Operations grimoire/TLS certificates

From Nasqueron Agora
Revision as of 20:34, 5 November 2024 by DorianWinty (talk | contribs) (→‎Deploying of the certificates)
(diff) ← Older revision | Latest revision (diff) | Newer revision → (diff)

TLS certificates should be used for every service we provide, so we can encrypt the communications.

Let's Encrypt

Certbot commands

acme-v02 migration. If you've a complaint acme-v01.api. isn't available, add --server https://acme-v02.api.letsencrypt.org/directory.

T1505 alignment. We don't use anymore Certbot as a Docker container on paas-docker role. As such, all paths are now unified. Symlinks have been added to old /srv paths to help transition.

Generate a certificate

certbot certonly -a webroot --webroot-path=/var/letsencrypt-auto --deploy-hook "service nginx reload" -d foo.nasqueron.org

certbot certonly -a webroot --webroot-path=/var/letsencrypt-auto --deploy-hook "systemctl reload nginx" -d foo.nasqueron.org

Generate a certificate for several sites

-d foo.nasqueron.org -d bar.nasqueron.org

If a certificate for foo already existed, it will offer to extend it to a new alternative name, which is probably a good idea.

Generate a certificate through DNS

DNS can be used to generate certificates for domains.

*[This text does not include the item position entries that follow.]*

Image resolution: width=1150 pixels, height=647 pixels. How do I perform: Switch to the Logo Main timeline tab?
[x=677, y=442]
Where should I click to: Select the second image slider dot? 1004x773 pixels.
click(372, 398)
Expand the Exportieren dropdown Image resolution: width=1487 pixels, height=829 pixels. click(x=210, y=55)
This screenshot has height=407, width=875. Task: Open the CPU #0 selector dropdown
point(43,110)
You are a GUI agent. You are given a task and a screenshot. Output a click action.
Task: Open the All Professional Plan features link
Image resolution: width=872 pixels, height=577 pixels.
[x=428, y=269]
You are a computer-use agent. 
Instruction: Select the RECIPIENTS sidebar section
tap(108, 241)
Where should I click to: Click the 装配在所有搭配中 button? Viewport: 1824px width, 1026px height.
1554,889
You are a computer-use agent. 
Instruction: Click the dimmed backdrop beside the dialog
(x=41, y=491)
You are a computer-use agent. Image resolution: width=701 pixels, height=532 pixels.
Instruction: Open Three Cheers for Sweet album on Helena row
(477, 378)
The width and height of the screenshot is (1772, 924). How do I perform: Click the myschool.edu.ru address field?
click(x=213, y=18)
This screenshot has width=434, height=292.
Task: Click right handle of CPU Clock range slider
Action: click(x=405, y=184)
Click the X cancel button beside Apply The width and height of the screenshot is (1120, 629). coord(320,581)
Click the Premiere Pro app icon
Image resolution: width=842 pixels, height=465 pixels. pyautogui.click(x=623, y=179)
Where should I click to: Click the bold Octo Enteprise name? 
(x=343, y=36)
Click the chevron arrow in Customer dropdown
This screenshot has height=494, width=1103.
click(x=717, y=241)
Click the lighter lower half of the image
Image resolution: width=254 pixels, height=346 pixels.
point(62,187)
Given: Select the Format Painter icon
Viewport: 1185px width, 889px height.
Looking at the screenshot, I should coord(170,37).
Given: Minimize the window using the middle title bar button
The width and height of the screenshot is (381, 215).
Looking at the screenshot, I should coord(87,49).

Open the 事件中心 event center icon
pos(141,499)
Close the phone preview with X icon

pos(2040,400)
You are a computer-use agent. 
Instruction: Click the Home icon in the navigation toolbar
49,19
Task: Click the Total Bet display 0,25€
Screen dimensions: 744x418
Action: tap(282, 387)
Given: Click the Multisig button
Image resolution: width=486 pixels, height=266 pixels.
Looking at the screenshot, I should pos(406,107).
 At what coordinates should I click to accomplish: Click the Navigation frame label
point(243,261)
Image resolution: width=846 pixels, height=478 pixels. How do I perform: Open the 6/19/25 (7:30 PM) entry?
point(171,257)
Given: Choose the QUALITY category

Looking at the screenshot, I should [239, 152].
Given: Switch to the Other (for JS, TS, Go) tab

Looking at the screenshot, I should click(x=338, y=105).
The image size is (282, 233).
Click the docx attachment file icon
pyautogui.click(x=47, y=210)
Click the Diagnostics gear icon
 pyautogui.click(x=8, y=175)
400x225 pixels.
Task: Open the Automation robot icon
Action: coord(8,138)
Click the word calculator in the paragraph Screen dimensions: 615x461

For example, the Openfire XMPP certificate is generated like this:

   certbot certonly --server https://acme-v02.api.letsencrypt.org/directory --manual --manual-auth-hook /etc/letsencrypt/acme-dns-auth --preferred-challenges dns --debug-challenges -d xmpp.nasqueron.org -d nasqueron.org -d conference.nasqueron.org

From December 2023, you can use this command on FreeBSD servers where T1505 Let's Encrypt standard installation have been deployed:

   certbot certonly --manual --manual-auth-hook /usr/local/etc/letsencrypt/acme-dns-auth --preferred-challenges dns --debug-challenges -d subdomain.nasqueron.org

This uses a specialized DNS server deployed on our Docker PaaS to serve dynamic TLS records under .acme.nasqueron.org, rOPS: roles/paas-docker/containers/acme_dns.sls.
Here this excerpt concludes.